This is a reverse-proxy used for Cloudfoundry authentication for use with Opensearch Dashboards.

1. When a user hits the proxy, the proxy checks if they have a valid UAA cookie.
   • If they don't, they're redirected to UAA to login.
   • If they have a UAA cookie, the proxy then:
     • Checks if it has in its cache what spaces they have access to and whether or not they're an admin.
     • If it doesn't know, it checks CAPI to find out.
2. Once the proxy has determined what spaces they're authorized for, it proxies their request to Opensearch Dashboards, setting x-proxy-user and x-proxy-roles based on whether they're an admin or not, and setting x-proxy-ext-spaces based on their space access.

The Opensearch plugin uses x-proxy-user and x-proxy-roles to determine what role the user has, and then uses the x-proxy-ext-spaces header to determine what spaces the user should have access to.

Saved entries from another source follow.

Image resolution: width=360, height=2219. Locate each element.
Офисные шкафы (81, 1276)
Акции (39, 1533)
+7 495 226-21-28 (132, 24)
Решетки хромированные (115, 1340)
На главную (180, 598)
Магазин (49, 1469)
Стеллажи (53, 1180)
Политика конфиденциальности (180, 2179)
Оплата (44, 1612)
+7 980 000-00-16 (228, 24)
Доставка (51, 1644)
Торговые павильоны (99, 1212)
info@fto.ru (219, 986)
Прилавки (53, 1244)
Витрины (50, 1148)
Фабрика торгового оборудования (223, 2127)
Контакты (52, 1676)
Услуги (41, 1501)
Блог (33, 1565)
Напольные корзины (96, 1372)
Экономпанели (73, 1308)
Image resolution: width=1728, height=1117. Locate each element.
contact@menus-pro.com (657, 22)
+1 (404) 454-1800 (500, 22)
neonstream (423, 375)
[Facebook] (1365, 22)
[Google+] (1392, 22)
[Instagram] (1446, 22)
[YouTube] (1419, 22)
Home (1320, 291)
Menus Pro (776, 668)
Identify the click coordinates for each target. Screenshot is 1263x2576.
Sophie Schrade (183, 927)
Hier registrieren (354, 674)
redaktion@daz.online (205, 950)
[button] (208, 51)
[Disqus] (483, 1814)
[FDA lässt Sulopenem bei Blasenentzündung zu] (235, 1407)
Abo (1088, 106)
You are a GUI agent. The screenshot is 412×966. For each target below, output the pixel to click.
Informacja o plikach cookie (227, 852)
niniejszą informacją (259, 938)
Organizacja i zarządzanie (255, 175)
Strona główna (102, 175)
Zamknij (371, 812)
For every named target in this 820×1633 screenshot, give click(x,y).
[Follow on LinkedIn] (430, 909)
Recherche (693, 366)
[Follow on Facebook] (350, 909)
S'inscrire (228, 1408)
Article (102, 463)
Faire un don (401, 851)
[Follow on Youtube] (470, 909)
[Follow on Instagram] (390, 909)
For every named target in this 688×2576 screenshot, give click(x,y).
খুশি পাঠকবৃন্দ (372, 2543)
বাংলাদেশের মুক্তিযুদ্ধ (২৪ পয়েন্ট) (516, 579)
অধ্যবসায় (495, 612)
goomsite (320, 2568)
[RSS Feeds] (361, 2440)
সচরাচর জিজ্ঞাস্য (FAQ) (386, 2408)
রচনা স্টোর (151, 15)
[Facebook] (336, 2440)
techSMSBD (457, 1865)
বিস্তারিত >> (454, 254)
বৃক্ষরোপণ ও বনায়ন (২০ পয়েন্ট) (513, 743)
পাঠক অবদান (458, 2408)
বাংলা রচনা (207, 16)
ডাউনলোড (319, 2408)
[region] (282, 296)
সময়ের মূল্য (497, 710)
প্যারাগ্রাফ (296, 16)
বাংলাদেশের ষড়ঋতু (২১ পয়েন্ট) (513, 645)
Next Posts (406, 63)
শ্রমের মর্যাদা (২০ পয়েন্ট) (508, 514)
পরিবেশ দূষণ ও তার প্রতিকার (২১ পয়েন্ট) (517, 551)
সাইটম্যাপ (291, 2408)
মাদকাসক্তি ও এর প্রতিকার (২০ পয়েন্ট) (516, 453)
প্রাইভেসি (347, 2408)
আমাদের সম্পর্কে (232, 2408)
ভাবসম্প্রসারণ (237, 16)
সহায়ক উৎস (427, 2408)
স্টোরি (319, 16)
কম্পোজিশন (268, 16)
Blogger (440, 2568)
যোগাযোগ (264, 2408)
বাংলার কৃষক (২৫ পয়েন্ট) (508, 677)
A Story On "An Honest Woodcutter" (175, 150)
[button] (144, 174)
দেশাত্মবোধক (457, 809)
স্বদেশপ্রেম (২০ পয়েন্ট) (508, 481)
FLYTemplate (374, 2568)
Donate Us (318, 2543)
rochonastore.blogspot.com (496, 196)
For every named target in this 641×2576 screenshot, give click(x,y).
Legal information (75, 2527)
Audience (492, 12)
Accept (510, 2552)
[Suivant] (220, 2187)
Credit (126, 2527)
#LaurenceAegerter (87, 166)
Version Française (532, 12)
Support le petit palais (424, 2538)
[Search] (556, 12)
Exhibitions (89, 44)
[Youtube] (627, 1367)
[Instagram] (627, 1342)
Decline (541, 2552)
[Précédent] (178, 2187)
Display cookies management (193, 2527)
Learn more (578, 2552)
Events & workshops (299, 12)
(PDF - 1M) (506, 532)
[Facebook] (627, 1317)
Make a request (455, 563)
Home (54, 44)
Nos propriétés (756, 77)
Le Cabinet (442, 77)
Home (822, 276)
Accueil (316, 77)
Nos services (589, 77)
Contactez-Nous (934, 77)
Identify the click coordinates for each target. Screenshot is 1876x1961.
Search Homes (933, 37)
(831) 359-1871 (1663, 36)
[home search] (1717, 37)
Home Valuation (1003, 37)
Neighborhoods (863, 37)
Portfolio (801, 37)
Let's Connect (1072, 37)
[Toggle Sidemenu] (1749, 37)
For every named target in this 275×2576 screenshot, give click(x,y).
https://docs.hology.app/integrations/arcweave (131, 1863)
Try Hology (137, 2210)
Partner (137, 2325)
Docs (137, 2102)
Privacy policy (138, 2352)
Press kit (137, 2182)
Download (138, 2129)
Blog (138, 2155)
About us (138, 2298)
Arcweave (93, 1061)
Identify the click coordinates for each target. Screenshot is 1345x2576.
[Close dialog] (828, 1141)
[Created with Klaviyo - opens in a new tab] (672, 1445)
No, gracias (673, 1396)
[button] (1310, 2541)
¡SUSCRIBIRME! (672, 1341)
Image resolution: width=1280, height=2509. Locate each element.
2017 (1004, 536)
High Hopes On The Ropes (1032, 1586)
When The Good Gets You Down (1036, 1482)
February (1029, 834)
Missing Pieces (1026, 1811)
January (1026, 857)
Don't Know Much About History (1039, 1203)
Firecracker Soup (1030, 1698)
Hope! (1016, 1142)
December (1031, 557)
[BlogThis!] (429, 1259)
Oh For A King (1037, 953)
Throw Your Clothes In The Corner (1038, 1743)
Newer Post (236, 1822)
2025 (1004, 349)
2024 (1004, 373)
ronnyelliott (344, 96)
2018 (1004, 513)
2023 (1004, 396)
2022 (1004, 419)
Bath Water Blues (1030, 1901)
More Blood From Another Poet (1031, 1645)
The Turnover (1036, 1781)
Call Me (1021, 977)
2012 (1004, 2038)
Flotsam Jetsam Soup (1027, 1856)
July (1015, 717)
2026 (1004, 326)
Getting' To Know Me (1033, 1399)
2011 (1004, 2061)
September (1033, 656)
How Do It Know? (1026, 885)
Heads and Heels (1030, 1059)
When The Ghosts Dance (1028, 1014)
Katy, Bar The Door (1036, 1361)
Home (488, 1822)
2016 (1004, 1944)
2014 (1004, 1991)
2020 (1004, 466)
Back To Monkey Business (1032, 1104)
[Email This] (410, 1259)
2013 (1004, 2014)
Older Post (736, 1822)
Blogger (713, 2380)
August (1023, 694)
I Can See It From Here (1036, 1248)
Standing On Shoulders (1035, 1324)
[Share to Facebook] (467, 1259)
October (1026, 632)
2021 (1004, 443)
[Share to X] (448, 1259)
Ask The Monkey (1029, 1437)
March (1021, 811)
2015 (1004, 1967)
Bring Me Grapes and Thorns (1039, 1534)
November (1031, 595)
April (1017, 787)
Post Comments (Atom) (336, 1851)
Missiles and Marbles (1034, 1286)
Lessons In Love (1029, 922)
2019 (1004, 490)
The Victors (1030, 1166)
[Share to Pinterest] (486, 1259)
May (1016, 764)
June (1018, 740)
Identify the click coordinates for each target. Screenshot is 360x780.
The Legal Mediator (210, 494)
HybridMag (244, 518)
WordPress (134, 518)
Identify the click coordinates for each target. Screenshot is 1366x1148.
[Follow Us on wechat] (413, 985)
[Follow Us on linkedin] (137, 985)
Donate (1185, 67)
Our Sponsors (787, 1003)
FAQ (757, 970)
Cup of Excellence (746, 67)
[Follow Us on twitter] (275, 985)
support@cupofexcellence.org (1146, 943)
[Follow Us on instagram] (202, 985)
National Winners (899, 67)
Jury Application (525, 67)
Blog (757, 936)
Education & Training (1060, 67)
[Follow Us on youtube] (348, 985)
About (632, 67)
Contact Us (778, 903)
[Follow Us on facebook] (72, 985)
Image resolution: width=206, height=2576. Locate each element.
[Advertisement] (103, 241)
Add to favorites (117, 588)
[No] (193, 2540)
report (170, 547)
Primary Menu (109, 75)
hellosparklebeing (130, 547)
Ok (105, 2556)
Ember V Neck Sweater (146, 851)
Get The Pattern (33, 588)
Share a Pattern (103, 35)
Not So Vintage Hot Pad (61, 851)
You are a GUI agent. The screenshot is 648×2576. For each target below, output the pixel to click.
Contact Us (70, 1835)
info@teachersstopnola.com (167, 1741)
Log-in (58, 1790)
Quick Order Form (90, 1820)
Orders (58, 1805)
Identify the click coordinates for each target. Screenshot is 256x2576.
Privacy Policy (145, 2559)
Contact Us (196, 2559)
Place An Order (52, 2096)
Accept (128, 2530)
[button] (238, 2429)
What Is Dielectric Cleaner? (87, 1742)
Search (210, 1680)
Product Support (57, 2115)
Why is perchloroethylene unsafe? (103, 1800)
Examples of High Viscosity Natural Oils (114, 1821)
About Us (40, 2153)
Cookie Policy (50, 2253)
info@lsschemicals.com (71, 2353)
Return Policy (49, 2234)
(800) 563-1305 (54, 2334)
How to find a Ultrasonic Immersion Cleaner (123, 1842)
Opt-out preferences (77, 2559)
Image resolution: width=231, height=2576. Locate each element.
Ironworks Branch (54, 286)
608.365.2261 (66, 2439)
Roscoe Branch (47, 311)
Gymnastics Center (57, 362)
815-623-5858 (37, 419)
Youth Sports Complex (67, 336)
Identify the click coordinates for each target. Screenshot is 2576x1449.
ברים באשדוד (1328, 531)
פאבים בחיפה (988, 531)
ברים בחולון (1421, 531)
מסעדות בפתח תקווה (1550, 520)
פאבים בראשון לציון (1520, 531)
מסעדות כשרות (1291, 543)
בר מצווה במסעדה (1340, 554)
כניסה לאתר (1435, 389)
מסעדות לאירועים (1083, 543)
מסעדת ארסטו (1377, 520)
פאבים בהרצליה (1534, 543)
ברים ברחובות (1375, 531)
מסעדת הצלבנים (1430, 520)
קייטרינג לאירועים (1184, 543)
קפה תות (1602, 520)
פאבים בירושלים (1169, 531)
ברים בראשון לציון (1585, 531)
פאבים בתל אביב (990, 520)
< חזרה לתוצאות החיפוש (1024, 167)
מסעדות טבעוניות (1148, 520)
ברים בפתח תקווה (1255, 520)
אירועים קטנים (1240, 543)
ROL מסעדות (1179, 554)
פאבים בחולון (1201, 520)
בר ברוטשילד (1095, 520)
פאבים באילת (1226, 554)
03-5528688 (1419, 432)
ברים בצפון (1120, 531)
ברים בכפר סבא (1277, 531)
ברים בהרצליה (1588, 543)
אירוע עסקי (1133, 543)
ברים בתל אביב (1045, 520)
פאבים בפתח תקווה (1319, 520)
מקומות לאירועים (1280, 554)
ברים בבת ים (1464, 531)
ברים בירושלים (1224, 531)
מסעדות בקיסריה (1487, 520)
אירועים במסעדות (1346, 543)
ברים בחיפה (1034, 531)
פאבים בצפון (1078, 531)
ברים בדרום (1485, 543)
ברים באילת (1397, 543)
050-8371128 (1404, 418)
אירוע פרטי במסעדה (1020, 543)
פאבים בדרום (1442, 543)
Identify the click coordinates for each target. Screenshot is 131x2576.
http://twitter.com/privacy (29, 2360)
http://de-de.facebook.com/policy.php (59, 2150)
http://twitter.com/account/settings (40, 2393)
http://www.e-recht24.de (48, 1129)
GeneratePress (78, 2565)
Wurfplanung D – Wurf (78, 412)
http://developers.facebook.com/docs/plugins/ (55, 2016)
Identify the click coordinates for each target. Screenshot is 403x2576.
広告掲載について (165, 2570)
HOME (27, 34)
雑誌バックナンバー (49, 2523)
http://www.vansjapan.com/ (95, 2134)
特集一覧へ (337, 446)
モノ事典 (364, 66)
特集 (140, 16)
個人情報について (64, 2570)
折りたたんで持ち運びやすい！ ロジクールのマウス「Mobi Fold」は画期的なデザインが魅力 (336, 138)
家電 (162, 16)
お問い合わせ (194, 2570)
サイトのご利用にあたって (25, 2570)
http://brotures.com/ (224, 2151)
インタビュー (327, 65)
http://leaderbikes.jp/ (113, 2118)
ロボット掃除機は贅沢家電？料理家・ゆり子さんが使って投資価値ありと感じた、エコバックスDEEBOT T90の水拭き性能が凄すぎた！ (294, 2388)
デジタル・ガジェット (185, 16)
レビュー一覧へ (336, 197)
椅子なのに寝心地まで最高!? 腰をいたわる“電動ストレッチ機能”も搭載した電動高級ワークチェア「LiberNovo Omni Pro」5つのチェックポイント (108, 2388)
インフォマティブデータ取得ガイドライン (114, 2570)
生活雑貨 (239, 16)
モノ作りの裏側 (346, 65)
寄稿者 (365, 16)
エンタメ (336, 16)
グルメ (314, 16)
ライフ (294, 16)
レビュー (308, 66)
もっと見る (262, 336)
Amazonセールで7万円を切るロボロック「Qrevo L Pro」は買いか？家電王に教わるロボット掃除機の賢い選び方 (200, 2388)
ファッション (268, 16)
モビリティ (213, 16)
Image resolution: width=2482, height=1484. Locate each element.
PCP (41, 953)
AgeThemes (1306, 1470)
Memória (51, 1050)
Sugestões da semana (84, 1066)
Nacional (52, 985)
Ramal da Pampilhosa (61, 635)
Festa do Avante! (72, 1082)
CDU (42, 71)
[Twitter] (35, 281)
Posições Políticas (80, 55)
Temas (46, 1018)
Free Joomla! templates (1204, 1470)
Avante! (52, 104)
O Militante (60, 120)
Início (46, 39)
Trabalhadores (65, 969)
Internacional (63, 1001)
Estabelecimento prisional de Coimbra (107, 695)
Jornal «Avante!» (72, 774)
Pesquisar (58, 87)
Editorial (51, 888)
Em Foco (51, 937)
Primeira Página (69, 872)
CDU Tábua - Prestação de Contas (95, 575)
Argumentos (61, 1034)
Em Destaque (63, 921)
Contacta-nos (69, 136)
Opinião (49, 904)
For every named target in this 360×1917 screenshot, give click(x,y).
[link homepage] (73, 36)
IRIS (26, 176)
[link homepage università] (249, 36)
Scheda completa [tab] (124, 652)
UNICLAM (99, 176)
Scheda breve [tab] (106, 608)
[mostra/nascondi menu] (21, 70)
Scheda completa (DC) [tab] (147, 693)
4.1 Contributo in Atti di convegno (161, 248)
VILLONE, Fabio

The following environment variables are required:

• FLASK_ENV - set to unit for tests, local for development, production for production
• DASHBOARD_URL - this is the url of the proxied Opensearch dashboards instance
• UAA_AUTH_URL - where to send your users for authentication. Probably looks like https://login.<domain>/oauth/authorize
• UAA_BASE_URL - base URL for app where your client can exchange codes and refresh tokens for tokens. Probably looks like https://uaa.<domain>/.
• UAA_CLIENT_ID - the client ID of your uaa clinet
• UAA_CLIENT_SECRET - the client secret for your uaa client
• SECRET_KEY - the key used for cookie signing
• DASHBOARD_CERTIFICATE - the certificate used for signing requests to OpenSearch Dashboards
• DASHBOARD_CERTIFICATE_KEY - the certificate private key used for signing requests to OpenSearch Dashboards
• DASHBOARD_CERTIFICATE_KEY - the CA used for signing requests to OpenSearch Dashboards

The following are optional:

• DEBUG - whether to enable Flask's debug mode. Defaults to false
• PORT - the port flask should listen on. Defaults to 8080

1. Copy .env-sample to .env and update the configuration values
2. Run ./dev start-cluster to start up the Docker containers for:
   • OpenSearch
   • OpenSearch Dashboards
   • A lightweight Nginx proxy (running on port 3000 by default)
3. Run ./dev serve to start this auth-proxy (running on port 8080 by default)
   • Note: you must be on the VPN/using Zscaler because you will be redirected to the CF dev environment to login

1. Open a shell inside the OpenSearch node container: docker exec -it opensearch-node1 /bin/bash

2. Run this command:

   export JAVA_HOME=/usr/share/opensearch/jdk
   ./plugins/opensearch-security/tools/securityadmin.sh -cacert /usr/share/opensearch/config/root-ca.pem -cert /usr/share/opensearch/config/kirk.pem -key /usr/share/opensearch/config/kirk-key.pem -cd /usr/share/opensearch/config/opensearch-security

To reload the Nginx proxy configuration without restarting the container:

docker exec proxy nginx -s reload

After starting up the auth-proxy using the above steps, run:

./dev e2e-local

To debug the e2e tests (see https://playwright.dev/python/docs/debug):

PWDEBUG=1 ./dev e2e-local

You can specify any pytest flags or Playwright CLI flags for e2e.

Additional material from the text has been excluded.